Saved entries
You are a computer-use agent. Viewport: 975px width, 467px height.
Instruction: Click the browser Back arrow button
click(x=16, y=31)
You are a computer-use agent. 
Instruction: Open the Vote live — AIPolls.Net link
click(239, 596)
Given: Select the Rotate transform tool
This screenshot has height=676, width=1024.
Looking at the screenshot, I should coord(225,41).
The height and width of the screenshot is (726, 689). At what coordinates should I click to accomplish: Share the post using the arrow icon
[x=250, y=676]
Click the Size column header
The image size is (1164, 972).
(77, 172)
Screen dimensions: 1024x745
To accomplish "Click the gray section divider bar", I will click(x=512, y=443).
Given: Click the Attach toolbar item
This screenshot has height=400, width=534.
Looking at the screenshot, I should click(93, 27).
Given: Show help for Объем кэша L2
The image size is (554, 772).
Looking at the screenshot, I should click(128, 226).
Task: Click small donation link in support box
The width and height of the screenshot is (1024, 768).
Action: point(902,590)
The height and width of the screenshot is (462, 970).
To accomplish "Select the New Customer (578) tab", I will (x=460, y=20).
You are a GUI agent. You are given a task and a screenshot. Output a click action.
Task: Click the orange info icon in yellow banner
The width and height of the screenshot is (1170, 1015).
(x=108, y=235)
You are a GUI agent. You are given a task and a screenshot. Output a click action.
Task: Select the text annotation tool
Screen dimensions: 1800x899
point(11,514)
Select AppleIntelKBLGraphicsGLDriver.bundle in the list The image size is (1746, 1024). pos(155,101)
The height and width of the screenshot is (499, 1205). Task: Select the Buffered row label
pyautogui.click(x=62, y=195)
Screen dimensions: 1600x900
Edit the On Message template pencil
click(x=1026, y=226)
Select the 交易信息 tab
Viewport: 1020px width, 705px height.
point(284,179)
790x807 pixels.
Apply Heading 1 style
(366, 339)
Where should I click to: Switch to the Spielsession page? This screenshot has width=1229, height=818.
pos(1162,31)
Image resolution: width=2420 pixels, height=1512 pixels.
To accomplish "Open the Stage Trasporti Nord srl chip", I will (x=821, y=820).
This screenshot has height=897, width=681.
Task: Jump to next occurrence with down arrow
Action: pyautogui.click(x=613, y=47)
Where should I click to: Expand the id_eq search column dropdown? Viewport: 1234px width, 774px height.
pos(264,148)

WHAT YOU WILL DO
Write out the entries verbatim, all of them.

RESPONSE TO THE EXERCISE
You are a computer-use agent. Viewport: 975px width, 467px height.
Instruction: Click the browser Back arrow button
click(x=16, y=31)
You are a computer-use agent. 
Instruction: Open the Vote live — AIPolls.Net link
click(239, 596)
Given: Select the Rotate transform tool
This screenshot has height=676, width=1024.
Looking at the screenshot, I should coord(225,41).
The height and width of the screenshot is (726, 689). At what coordinates should I click to accomplish: Share the post using the arrow icon
[x=250, y=676]
Click the Size column header
The image size is (1164, 972).
(77, 172)
Screen dimensions: 1024x745
To accomplish "Click the gray section divider bar", I will click(x=512, y=443).
Given: Click the Attach toolbar item
This screenshot has height=400, width=534.
Looking at the screenshot, I should click(93, 27).
Given: Show help for Объем кэша L2
The image size is (554, 772).
Looking at the screenshot, I should click(128, 226).
Task: Click small donation link in support box
The width and height of the screenshot is (1024, 768).
Action: point(902,590)
The height and width of the screenshot is (462, 970).
To accomplish "Select the New Customer (578) tab", I will (x=460, y=20).
You are a GUI agent. You are given a task and a screenshot. Output a click action.
Task: Click the orange info icon in yellow banner
The width and height of the screenshot is (1170, 1015).
(x=108, y=235)
You are a GUI agent. You are given a task and a screenshot. Output a click action.
Task: Select the text annotation tool
Screen dimensions: 1800x899
point(11,514)
Select AppleIntelKBLGraphicsGLDriver.bundle in the list The image size is (1746, 1024). pos(155,101)
The height and width of the screenshot is (499, 1205). Task: Select the Buffered row label
pyautogui.click(x=62, y=195)
Screen dimensions: 1600x900
Edit the On Message template pencil
click(x=1026, y=226)
Select the 交易信息 tab
Viewport: 1020px width, 705px height.
point(284,179)
790x807 pixels.
Apply Heading 1 style
(366, 339)
Where should I click to: Switch to the Spielsession page? This screenshot has width=1229, height=818.
pos(1162,31)
Image resolution: width=2420 pixels, height=1512 pixels.
To accomplish "Open the Stage Trasporti Nord srl chip", I will (x=821, y=820).
This screenshot has height=897, width=681.
Task: Jump to next occurrence with down arrow
Action: pyautogui.click(x=613, y=47)
Where should I click to: Expand the id_eq search column dropdown? Viewport: 1234px width, 774px height.
pos(264,148)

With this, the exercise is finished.